▶ [ASSIGNMENT] Would you please give every entry again exactly, without the pictures?

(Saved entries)
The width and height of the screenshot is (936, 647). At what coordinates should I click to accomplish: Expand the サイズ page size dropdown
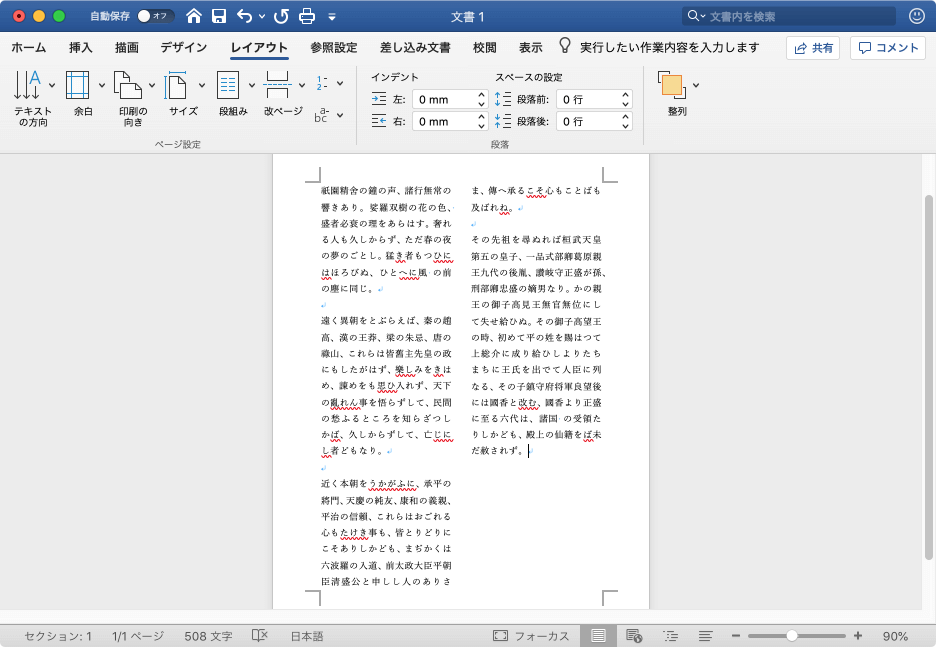click(x=202, y=85)
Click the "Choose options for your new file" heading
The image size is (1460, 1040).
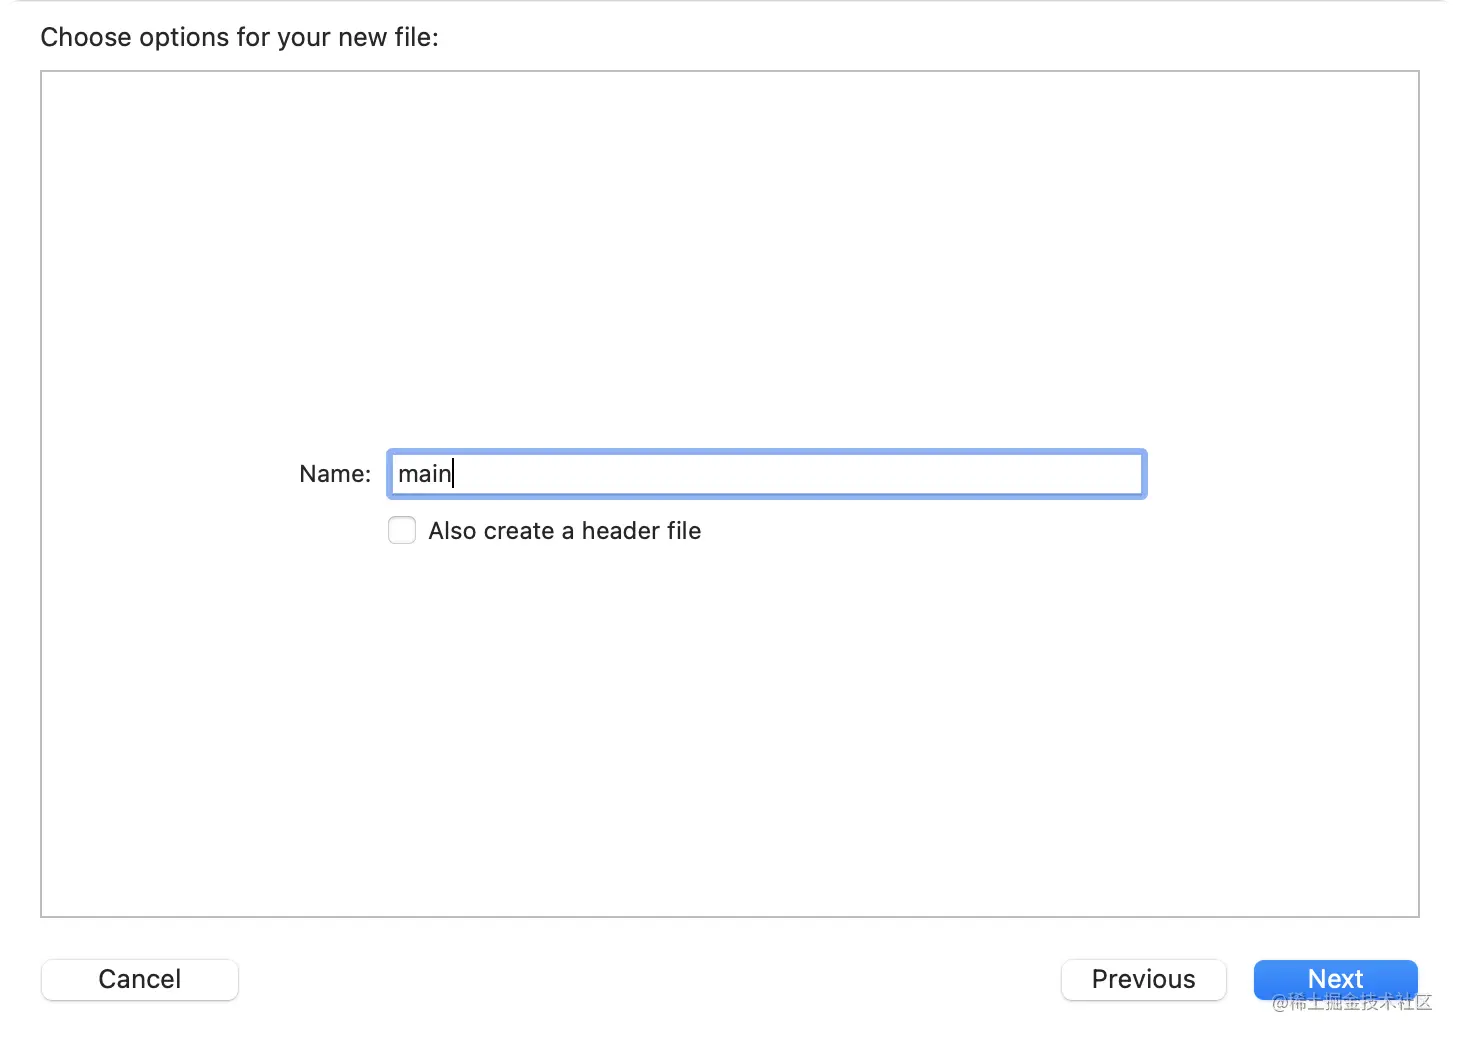pyautogui.click(x=239, y=37)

▶ [RESPONSE TO THE TASK]
The width and height of the screenshot is (936, 647). At what coordinates should I click to accomplish: Expand the サイズ page size dropdown
click(x=202, y=85)
Click the "Choose options for your new file" heading
The image size is (1460, 1040).
pyautogui.click(x=239, y=37)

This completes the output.